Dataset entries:
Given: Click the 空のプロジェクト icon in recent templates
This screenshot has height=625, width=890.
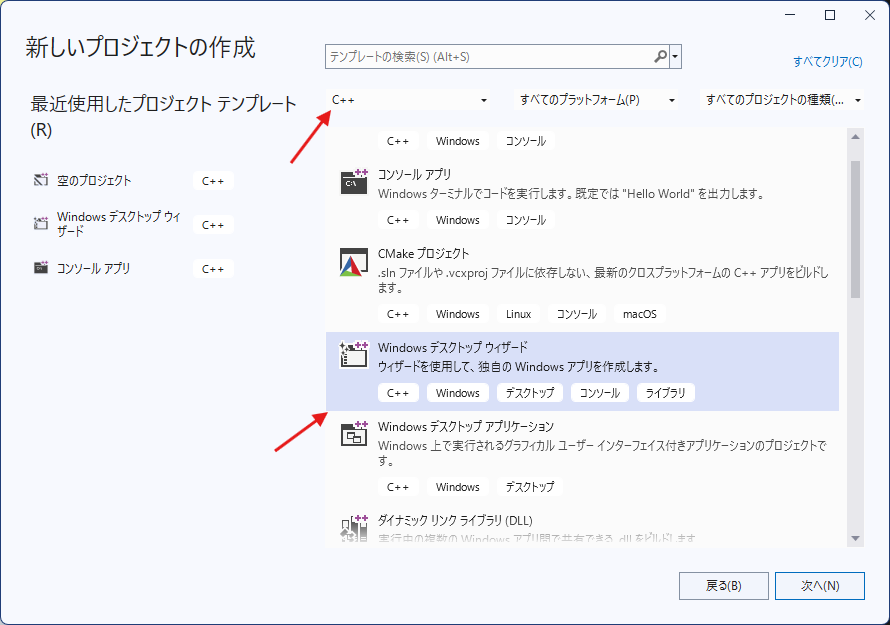Looking at the screenshot, I should [x=39, y=180].
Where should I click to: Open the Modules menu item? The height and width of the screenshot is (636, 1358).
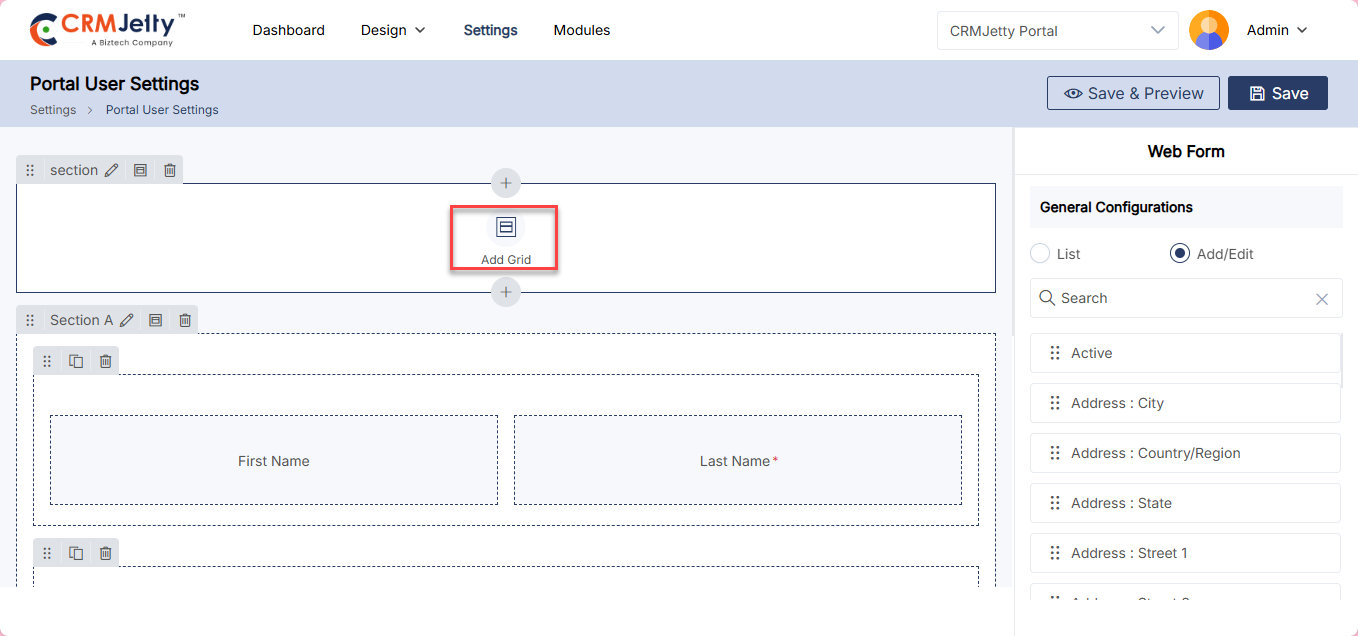tap(581, 30)
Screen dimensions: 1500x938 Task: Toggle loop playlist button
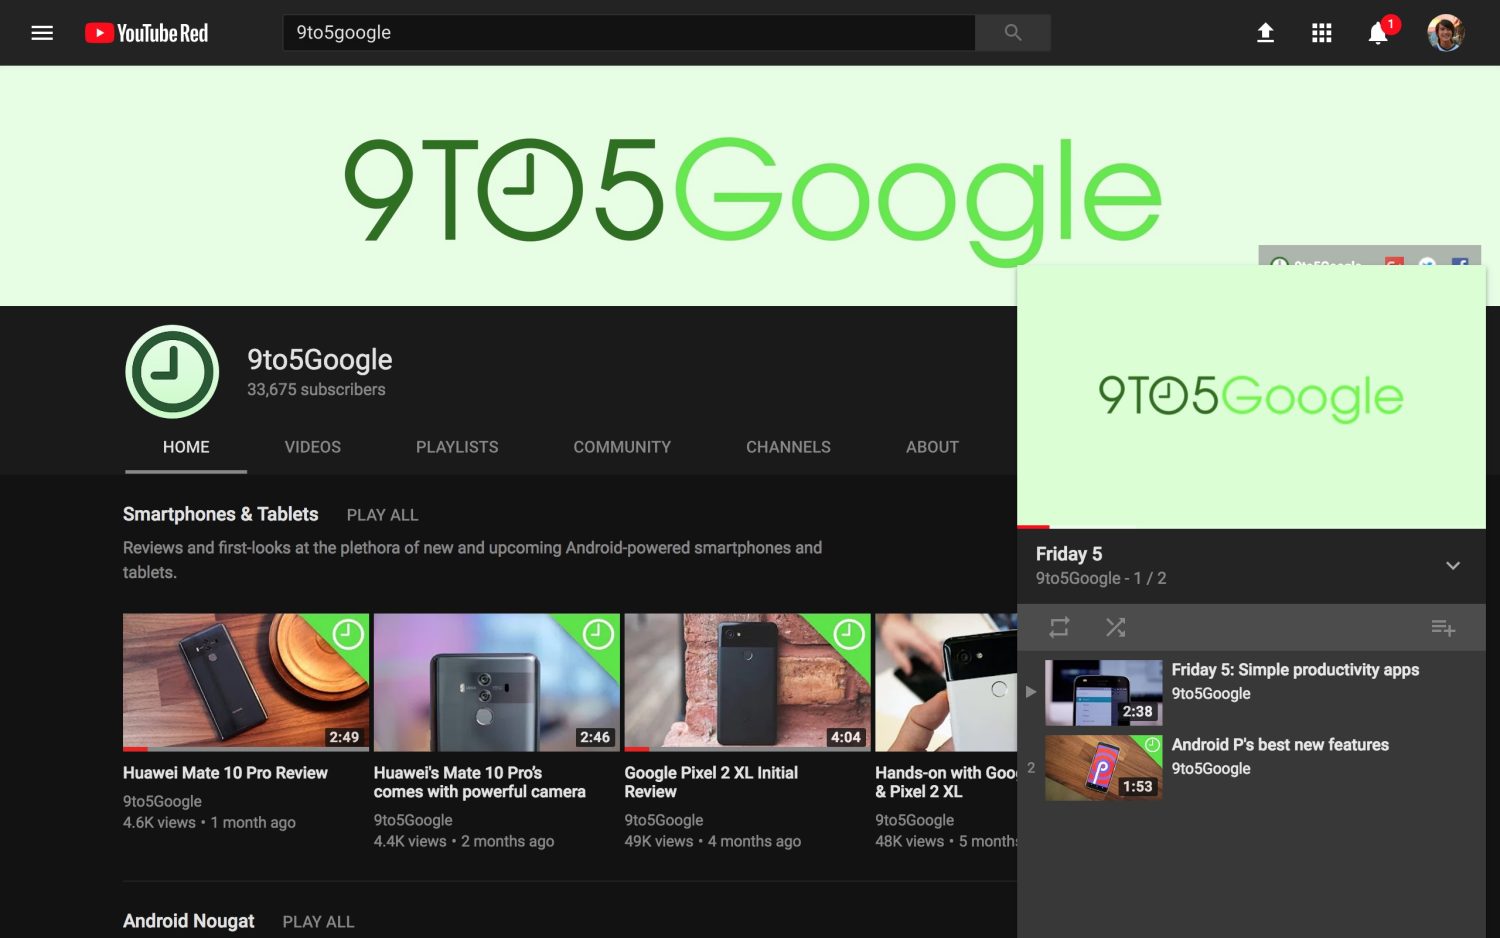[x=1059, y=628]
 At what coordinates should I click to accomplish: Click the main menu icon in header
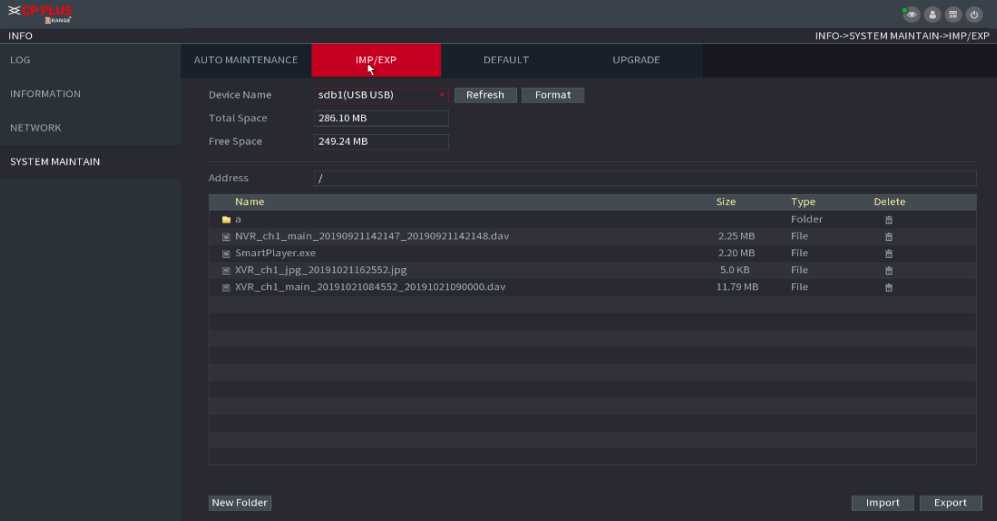pos(951,15)
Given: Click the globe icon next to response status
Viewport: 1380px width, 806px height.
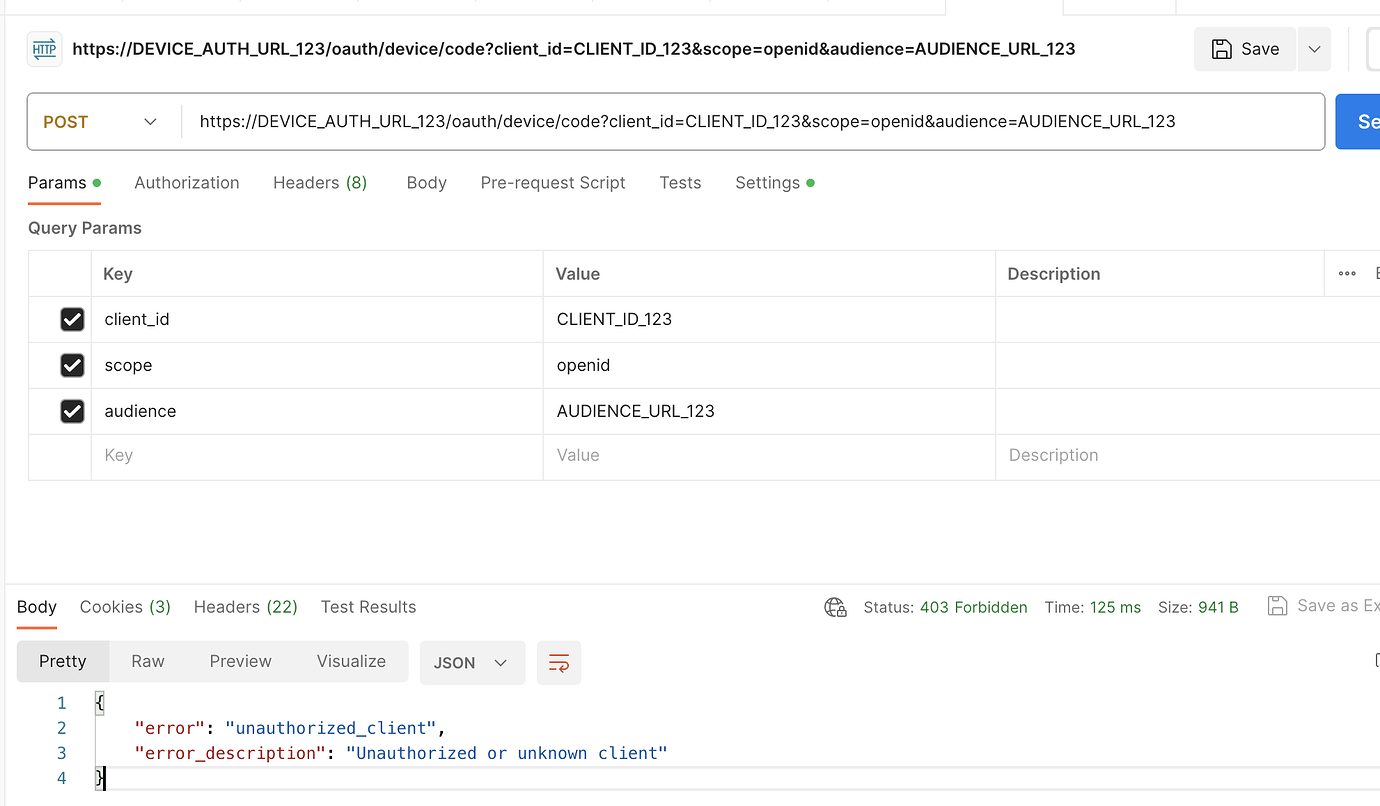Looking at the screenshot, I should [x=836, y=606].
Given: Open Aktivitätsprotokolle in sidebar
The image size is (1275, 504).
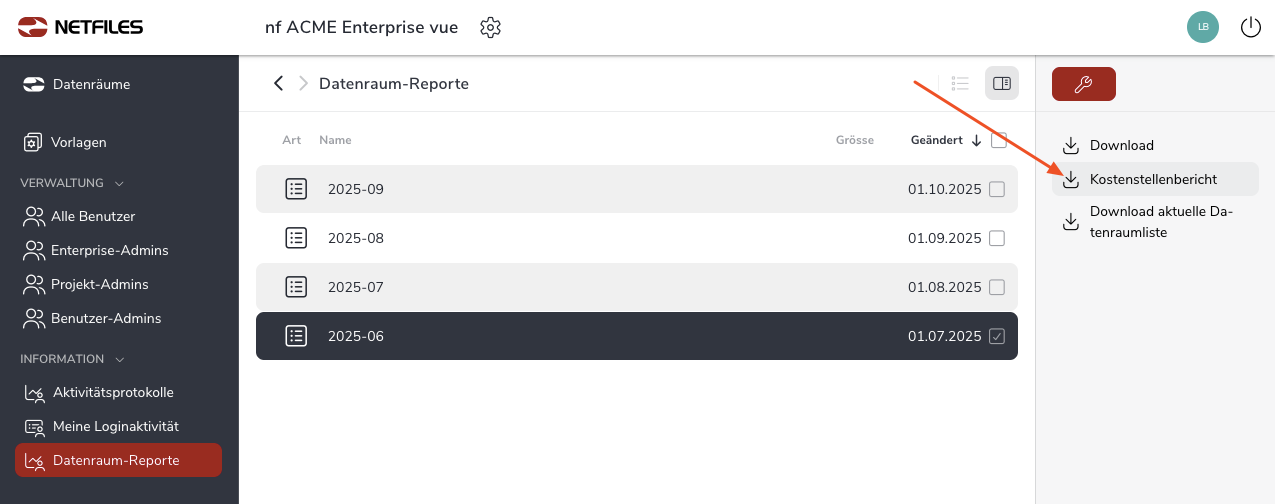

#### Task description
Please retype exactly the lines from the line containing "Screen dimensions: 1500x938" through the final line of the records above, inclusive, leaving out any pictures.

#### Solution to this task
Screen dimensions: 1500x938 Task: Toggle loop playlist button
[x=1059, y=628]
 At what coordinates should I click to accomplish: Click the main menu icon in header
pos(951,15)
Given: Click the globe icon next to response status
Viewport: 1380px width, 806px height.
Looking at the screenshot, I should [x=836, y=606].
Given: Open Aktivitätsprotokolle in sidebar
The image size is (1275, 504).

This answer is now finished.